La Femme aux mains qui parlent

Le titre s’escamote, le génitif se défait, l’imparfait me vient : la femme qui parlait avec les mains. Ce n’est pas ça. C’est plus poétique que ça : La Femme aux mains qui parlent, au présent, qui ne cessent de parler, qui ont leur vie propre, presque, petits animaux furtifs. J’ai aussitôt pensé à l’histoire d’Helen Keller qui m’avait tant marquée enfant, qui a marquée Louise Mey aussi, j’en ai la confirmation dans les remerciements.

Leurs parents étaient gentils mais un peu bornés, leur mère surtout, incapable d’apprendre à épeler la moindre chose dans le creux de la main de sa fille cadette, pas même son prénom, rien.

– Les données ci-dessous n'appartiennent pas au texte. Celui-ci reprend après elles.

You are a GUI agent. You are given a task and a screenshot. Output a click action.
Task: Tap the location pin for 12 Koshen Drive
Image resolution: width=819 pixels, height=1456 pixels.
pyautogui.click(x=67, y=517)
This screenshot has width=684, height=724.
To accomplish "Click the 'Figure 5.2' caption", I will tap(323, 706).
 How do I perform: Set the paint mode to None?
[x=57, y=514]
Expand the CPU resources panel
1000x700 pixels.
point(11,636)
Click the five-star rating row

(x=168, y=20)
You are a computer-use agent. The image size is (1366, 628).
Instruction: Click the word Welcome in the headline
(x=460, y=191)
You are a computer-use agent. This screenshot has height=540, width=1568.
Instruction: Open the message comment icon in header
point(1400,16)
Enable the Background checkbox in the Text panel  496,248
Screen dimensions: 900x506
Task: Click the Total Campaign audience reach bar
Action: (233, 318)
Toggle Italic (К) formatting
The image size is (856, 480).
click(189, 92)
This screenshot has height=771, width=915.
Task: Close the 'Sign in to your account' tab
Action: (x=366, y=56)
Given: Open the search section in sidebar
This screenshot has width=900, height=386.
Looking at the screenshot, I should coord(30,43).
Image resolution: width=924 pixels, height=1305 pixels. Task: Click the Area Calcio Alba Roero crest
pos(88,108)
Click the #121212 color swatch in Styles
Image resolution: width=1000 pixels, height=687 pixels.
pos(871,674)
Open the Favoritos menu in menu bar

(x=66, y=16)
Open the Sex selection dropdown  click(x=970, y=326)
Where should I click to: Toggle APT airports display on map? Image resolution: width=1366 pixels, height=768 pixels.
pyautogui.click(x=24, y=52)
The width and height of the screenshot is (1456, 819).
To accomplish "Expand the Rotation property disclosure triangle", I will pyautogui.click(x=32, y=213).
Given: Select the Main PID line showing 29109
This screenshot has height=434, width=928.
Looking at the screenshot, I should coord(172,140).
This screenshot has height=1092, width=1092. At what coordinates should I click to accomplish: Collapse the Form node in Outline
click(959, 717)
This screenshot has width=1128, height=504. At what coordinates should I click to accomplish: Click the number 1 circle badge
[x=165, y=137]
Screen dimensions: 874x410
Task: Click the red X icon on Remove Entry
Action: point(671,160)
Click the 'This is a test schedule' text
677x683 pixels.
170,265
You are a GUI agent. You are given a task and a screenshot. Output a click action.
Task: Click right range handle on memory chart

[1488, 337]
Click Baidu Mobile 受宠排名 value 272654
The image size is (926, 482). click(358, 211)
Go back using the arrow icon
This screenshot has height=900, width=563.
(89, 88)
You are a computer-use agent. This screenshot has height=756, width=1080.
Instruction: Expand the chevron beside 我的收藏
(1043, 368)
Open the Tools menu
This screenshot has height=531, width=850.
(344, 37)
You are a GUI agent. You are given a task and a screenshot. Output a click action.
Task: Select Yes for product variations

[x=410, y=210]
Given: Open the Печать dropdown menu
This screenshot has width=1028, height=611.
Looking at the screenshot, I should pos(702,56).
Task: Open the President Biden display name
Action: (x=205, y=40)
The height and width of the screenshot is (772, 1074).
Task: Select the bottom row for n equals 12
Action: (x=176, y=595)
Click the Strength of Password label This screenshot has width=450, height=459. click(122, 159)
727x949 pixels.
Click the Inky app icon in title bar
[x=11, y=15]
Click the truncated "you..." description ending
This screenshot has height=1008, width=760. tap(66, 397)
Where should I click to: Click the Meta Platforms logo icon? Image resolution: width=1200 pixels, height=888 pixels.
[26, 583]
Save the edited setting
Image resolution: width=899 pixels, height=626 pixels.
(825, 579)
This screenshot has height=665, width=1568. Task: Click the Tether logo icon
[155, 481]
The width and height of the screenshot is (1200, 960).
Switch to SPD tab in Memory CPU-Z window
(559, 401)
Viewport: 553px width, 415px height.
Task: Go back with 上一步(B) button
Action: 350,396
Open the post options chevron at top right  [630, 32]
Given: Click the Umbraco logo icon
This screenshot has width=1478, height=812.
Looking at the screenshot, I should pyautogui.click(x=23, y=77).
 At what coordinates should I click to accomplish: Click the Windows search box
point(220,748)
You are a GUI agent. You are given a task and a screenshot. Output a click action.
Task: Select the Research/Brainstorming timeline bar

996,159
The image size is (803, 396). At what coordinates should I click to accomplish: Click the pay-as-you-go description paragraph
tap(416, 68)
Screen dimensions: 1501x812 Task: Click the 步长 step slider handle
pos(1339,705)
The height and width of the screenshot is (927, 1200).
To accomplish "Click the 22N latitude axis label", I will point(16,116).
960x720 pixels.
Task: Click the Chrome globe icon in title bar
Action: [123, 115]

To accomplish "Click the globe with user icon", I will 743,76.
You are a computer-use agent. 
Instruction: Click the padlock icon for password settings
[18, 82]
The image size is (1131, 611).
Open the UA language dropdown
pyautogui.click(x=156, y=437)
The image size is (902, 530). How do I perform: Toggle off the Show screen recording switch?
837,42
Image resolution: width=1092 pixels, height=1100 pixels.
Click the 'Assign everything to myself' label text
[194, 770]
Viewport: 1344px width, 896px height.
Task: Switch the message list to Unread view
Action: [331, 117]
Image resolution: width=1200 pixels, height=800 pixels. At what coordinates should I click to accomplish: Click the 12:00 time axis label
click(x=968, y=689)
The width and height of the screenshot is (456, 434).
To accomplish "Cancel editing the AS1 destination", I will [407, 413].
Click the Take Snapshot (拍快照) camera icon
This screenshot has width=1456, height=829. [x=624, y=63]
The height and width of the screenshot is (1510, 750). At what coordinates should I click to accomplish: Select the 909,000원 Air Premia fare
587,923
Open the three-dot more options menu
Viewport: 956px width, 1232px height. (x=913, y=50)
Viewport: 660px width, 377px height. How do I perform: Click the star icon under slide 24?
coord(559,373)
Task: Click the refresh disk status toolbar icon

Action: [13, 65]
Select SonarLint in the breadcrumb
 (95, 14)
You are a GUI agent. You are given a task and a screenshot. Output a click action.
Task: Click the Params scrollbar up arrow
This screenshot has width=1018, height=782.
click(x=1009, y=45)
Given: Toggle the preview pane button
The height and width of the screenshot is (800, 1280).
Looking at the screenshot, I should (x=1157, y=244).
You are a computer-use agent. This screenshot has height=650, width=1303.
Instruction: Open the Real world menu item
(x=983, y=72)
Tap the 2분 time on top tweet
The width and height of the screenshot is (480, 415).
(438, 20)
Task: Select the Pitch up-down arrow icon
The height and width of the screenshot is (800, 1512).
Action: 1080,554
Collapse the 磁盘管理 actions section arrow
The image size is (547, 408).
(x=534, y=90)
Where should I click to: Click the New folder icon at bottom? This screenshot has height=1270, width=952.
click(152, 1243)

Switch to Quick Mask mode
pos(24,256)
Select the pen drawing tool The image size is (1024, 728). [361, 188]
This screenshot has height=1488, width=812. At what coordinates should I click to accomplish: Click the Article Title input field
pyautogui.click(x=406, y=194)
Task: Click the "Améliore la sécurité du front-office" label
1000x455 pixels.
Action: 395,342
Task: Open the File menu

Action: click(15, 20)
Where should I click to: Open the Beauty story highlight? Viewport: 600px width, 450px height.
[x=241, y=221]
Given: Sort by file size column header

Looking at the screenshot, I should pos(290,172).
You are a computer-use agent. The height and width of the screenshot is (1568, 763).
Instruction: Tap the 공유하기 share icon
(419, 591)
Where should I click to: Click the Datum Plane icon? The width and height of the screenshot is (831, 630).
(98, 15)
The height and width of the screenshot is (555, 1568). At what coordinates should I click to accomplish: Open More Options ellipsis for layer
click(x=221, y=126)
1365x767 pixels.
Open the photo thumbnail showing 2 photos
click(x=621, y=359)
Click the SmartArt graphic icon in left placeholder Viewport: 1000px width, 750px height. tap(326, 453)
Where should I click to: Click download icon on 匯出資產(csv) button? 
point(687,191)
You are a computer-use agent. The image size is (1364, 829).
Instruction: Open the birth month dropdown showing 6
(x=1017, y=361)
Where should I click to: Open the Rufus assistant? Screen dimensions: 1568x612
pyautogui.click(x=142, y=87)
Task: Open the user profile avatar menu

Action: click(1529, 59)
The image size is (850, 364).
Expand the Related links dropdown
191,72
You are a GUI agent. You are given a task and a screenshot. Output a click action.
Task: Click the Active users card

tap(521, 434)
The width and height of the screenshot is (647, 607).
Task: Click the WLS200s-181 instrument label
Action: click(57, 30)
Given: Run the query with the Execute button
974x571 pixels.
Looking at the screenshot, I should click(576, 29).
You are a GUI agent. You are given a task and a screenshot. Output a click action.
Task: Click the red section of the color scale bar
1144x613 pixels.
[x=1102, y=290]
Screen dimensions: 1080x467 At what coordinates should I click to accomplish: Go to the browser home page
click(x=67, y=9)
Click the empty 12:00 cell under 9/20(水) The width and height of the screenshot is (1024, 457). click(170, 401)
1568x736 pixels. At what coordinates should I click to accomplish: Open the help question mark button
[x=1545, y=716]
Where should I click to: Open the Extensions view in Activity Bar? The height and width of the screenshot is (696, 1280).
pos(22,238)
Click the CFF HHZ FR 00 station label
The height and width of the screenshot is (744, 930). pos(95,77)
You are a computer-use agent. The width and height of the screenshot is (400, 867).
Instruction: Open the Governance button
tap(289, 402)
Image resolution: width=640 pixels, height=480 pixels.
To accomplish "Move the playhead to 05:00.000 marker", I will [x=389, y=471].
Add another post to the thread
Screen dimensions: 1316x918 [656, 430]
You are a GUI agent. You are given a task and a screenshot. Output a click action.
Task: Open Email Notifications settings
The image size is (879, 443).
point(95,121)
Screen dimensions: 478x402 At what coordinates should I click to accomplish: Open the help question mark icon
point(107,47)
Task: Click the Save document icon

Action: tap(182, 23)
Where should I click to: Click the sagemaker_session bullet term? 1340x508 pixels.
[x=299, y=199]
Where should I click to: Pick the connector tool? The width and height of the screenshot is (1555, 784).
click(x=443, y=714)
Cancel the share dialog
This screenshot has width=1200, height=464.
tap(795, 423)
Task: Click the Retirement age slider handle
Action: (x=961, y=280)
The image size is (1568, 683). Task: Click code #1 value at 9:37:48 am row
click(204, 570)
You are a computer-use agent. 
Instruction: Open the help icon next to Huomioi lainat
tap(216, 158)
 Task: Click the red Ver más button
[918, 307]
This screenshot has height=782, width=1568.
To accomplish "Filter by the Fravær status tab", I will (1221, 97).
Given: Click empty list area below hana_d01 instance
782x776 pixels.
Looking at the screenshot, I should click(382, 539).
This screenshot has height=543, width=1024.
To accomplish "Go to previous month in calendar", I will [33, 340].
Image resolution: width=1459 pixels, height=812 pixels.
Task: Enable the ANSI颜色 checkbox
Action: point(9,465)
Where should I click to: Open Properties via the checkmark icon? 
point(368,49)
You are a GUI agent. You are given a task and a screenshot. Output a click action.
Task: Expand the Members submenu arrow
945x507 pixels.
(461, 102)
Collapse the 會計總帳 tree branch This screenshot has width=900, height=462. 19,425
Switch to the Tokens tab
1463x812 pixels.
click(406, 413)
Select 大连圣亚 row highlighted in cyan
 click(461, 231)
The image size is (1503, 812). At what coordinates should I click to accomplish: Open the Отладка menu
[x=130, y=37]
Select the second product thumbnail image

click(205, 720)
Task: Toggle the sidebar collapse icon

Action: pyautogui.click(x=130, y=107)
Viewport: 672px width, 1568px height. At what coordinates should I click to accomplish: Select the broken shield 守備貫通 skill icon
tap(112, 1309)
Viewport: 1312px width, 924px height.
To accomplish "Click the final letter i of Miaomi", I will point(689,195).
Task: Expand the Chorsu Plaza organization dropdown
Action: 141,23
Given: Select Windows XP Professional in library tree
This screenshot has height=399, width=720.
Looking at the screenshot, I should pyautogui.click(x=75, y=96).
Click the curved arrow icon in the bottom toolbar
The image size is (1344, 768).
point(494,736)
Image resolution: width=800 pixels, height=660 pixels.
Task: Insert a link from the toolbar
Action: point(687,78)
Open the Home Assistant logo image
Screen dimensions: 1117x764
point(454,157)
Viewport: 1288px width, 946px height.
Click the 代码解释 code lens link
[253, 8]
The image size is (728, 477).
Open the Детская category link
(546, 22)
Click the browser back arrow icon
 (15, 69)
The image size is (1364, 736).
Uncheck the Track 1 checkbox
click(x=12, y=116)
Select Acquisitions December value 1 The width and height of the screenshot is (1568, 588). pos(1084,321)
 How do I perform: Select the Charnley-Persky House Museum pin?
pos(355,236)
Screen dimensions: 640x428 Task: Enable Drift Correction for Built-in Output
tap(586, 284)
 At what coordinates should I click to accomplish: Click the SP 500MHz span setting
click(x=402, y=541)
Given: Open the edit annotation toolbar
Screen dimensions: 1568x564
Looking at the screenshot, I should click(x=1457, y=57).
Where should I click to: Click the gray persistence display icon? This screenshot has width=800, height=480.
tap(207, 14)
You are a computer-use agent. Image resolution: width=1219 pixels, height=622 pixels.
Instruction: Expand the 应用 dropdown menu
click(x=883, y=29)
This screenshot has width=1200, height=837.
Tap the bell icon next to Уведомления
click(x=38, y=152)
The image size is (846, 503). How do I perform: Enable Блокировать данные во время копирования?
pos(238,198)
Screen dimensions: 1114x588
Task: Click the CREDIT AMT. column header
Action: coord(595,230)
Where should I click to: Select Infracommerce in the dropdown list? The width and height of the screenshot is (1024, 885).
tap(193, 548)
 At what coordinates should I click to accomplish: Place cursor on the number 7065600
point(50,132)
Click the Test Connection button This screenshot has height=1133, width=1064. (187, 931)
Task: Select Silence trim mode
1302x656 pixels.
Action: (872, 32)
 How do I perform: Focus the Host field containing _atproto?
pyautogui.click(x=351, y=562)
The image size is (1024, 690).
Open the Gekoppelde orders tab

Elle se contenait de pleurer en faisant des signes de croix, persuadée que si sa plus jeune fille était tombée malade et devenue sourde, aveugle et presque muette, c’était pour la punir, elle — pendant que les doigts minuscules d’Élisabeth appelaient Maman, Maman dans sa paume, sur ses avant-bras, ses cuisses, partout où la mère laissait parler, occupée qu’elle était à se signer en triturant des mouchoirs en dentelle.

Récit, nouvelle, novella, conte…  C’est beau et cruel comme un conte, la narration si bien menée que, lorsque la chute arrive, elle est désamorcée. Presque d’entrée la sœur aveugle et la sœur valide sont rendues orphelines, grandissent en accéléré sans qu’on sache ce qui revient au drame ou au récit, sont déjà adultes, Élisabeth installée par Geneviève dans une maison à la campagne, se baignant dans l’étang en nouant autour d’elle une corde accrochée à un arbre (mon imagination l’a installée dans la maison de mon père en Dordogne, la microscopique mare agrandie en étang).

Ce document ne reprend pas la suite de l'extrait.